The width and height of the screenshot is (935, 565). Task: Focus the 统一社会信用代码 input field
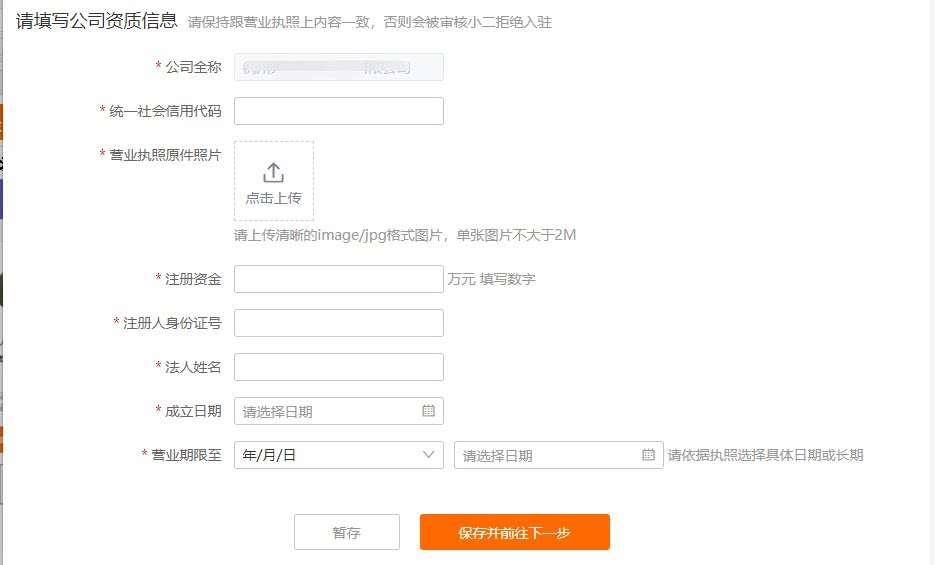point(338,111)
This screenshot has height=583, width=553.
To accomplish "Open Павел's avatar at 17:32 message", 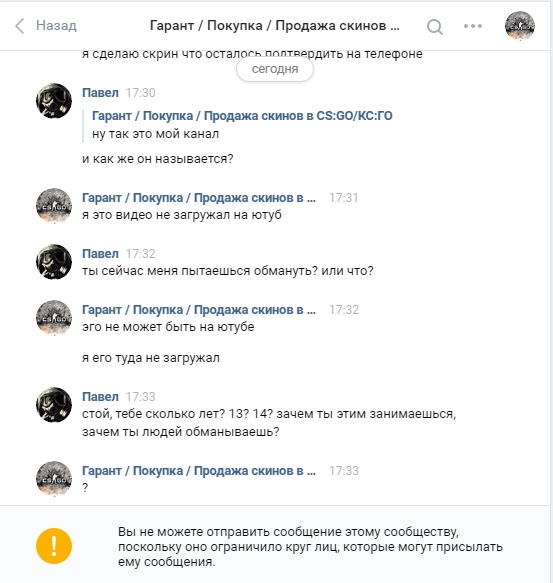I will [54, 262].
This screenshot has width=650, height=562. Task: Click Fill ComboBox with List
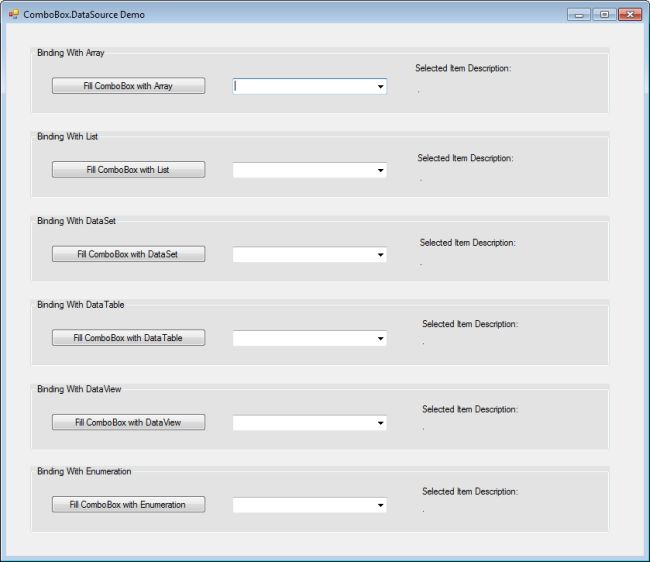(x=128, y=170)
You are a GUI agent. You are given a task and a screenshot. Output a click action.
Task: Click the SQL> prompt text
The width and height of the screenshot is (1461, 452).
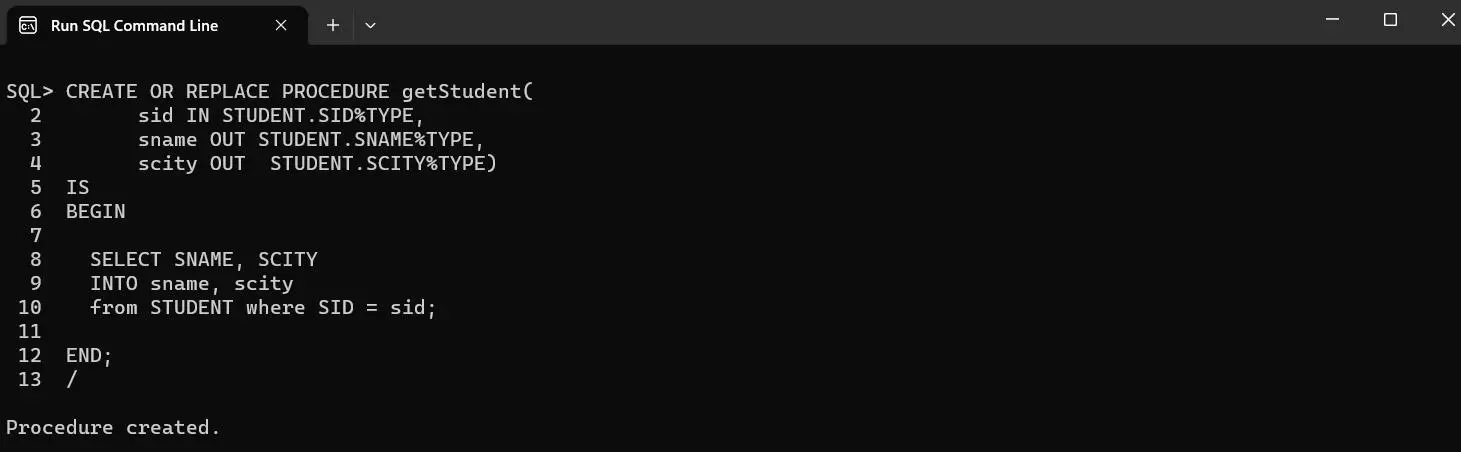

════

### Directions:
Please rewrite everything from the line containing "This screenshot has width=650, height=562." down to the last of these lines, changing "ComboBox" to "drop-down list" and keeping all else the same. Leave the pictures out of your answer.

### The solution:
This screenshot has width=650, height=562. Task: Click Fill drop-down list with List
(x=128, y=170)
You are a GUI agent. You are given a task and a screenshot. Output a click action.
Task: Click the SQL> prompt text
The width and height of the screenshot is (1461, 452).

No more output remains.